In summary, the information about the fields (squeeze from metadata):

ID: width 8 bits, bit offset - 0, bias - 0
VAL: width 5 bits, bit offset - 8, bias - 0
NAME: width 6 bits, bit offset - 18, bias - 0
PHONE: width 5 bits, bit offset - 13, bias - 0
SINGLE: 0 bit width (one value)

The row table consists of rows of length 3 bytes, respectively, in a row of the row table the field data will logically decompose as follows:

first 6 bits - field "NAME"
the next 5 bits is the PHONE field
further 5 bits - the "VAL" field
last 8 bits - ID field

The logical sequence is converted into physical by permutation of bytes in the reverse order, i.e.

the "ID" field completely occupies the first byte (which is the last in logical sequence)
the "VAL" field occupies the lower 5 bits of the second byte
the "PHONE" field occupies the upper 3 bits of the second byte and the lower 2 bits of the third byte
the "NAME" field occupies the upper 6 bits of the third byte

Let's look at examples, here's what the first row of the table of rows looks like (highlighted in pink)

Field values

ID - binary 00000000 decimal 0
VAL - binary 00010, decimal 2, subtract 2 due to bias - we get 0
PHONE - binary 00010, decimal 2, subtract 2 due to bias - we get 0
NAME - binary 000000 decimal 0

That is, the first line contains the first characters of the corresponding character tables.

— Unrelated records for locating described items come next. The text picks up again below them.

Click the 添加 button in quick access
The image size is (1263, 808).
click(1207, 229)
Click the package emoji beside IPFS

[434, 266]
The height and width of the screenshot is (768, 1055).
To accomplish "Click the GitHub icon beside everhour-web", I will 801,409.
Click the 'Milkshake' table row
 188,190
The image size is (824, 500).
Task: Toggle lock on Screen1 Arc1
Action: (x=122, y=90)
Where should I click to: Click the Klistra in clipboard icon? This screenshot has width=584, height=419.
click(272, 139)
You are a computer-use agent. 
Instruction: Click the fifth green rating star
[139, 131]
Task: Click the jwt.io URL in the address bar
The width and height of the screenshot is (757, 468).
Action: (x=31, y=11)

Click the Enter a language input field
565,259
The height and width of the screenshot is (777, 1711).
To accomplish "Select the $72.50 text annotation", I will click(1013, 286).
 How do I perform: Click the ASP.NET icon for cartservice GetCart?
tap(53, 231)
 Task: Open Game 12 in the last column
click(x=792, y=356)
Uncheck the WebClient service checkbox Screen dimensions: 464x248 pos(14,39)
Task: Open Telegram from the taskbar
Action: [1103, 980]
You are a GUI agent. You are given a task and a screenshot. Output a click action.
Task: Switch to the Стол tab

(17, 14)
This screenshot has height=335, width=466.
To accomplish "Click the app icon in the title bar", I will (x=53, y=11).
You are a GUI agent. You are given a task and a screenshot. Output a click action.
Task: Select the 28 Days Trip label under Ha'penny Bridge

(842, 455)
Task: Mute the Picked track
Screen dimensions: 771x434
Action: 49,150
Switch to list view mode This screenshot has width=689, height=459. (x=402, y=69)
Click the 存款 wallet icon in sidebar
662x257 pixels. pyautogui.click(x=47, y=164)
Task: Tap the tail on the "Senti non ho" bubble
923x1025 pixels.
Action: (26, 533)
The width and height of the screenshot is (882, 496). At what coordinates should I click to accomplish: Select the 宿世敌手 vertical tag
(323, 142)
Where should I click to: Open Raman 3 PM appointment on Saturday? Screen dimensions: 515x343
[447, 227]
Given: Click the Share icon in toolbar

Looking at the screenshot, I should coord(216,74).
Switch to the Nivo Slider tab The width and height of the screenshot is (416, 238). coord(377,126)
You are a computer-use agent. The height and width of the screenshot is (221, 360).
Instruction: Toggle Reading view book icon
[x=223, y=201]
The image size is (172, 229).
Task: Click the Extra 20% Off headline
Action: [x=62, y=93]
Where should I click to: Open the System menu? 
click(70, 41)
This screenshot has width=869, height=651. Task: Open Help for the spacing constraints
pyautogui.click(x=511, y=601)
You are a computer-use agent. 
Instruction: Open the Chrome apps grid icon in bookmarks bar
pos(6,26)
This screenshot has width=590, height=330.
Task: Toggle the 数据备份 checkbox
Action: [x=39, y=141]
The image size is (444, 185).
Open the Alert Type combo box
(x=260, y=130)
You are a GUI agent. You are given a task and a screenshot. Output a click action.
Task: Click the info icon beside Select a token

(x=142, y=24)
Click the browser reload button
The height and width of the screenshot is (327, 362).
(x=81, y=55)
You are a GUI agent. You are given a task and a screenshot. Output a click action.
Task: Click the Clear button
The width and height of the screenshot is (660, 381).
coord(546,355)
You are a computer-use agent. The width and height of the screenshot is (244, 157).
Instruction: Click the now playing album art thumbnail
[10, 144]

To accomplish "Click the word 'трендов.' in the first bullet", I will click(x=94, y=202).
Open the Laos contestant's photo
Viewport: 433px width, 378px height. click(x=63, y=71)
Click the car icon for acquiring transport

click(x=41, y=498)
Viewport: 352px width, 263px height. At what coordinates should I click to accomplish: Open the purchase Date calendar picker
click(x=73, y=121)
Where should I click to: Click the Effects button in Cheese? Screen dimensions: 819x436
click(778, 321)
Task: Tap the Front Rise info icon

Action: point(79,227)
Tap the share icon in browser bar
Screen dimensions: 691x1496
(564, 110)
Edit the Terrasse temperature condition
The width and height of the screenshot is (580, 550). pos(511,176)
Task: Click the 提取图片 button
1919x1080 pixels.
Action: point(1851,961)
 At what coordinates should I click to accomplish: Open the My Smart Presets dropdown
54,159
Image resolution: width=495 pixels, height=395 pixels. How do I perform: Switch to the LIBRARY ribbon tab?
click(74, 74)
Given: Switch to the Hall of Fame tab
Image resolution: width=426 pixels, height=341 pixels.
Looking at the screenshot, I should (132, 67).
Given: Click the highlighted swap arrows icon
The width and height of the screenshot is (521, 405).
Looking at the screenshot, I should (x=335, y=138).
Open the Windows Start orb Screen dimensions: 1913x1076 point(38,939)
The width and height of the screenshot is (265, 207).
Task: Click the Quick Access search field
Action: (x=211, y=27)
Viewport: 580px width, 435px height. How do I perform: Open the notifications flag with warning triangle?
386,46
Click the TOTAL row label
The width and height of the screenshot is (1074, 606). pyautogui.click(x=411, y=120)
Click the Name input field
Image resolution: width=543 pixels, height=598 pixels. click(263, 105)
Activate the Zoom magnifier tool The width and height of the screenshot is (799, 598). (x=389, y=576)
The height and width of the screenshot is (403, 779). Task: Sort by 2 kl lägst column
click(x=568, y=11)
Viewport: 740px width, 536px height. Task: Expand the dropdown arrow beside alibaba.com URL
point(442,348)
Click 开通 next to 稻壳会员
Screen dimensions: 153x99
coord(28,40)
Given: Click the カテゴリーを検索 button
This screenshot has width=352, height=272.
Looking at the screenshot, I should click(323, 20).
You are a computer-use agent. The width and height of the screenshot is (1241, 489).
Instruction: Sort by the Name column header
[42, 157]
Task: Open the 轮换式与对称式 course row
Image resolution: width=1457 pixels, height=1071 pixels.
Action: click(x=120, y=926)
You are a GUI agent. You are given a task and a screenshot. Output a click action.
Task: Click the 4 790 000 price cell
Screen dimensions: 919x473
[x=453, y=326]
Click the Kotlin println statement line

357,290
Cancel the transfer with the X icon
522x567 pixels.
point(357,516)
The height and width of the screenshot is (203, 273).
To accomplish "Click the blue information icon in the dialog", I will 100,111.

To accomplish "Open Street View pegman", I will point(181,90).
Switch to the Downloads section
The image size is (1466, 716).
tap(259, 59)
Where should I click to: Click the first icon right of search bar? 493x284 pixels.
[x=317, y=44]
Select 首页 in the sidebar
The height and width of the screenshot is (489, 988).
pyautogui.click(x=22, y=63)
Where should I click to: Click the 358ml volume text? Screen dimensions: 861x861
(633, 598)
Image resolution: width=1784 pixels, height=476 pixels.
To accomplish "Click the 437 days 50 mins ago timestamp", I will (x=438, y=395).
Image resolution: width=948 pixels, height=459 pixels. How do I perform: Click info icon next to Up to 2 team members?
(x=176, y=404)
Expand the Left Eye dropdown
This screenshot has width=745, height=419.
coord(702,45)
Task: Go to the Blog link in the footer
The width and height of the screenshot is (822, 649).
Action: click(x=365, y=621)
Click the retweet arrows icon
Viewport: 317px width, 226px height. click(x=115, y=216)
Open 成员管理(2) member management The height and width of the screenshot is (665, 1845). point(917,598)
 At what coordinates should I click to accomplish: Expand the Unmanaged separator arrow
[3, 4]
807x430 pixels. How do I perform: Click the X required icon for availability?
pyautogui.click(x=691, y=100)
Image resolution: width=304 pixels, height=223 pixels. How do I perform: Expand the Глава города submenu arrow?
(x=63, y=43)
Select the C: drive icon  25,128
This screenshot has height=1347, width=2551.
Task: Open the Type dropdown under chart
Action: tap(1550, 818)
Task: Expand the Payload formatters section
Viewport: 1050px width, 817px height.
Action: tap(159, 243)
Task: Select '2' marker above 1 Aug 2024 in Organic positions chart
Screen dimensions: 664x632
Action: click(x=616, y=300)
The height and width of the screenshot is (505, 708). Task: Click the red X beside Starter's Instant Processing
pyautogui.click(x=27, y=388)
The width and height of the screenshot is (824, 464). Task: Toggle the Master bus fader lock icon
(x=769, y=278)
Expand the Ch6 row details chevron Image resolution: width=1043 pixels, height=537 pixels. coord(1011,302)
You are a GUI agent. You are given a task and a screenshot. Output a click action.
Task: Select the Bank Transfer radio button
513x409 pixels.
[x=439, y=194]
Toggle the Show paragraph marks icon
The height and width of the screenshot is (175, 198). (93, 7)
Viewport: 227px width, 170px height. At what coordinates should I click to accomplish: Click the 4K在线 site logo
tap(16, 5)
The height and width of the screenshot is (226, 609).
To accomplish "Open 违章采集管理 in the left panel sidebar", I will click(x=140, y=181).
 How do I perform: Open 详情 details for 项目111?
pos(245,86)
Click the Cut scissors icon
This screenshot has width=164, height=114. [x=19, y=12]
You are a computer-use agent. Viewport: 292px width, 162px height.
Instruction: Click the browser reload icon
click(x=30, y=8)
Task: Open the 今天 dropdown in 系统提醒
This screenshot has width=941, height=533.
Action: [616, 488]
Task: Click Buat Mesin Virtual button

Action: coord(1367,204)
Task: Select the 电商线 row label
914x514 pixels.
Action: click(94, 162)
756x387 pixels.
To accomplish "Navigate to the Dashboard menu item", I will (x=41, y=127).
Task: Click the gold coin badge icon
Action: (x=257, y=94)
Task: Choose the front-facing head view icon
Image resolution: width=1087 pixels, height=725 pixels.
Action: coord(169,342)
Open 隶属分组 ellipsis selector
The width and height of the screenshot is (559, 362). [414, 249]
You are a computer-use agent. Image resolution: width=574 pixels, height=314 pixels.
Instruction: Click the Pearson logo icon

In general, it is convenient to start parsing it from the first line - it usually contains zeros as an index (so the QVD file is built that the values from the first line fall into the symbol table).

Let's take a look at the second line to fix

Field values

ID - binary 00000001 decimal 1
VAL - binary 00011, decimal 3, subtract 2 for bias - we get 1
PHONE - binary 00011, decimal 3, subtract 2 for bias - we get 1
NAME - binary 000001 decimal 1

Ie the second line contains the second characters from the corresponding symbol tables.

Efficient format parsing

I will share a little experience - how I technically "read" QVD.

The first version was written on python (I will improve it and put it in github).

It quickly became clear the main problems:

character tables can only be read "in a row" (it is impossible to read character number N without reading all the previous characters)
real files "do not fit" into RAM
of the slowest operations (except for working with files) - bit operations (unpacking the string of the string table)
performance sags heavily on wide QVD files (when there are many columns)

Some of these problems can be solved by changing the language (from python to C, for example). The part demanded some additional actions.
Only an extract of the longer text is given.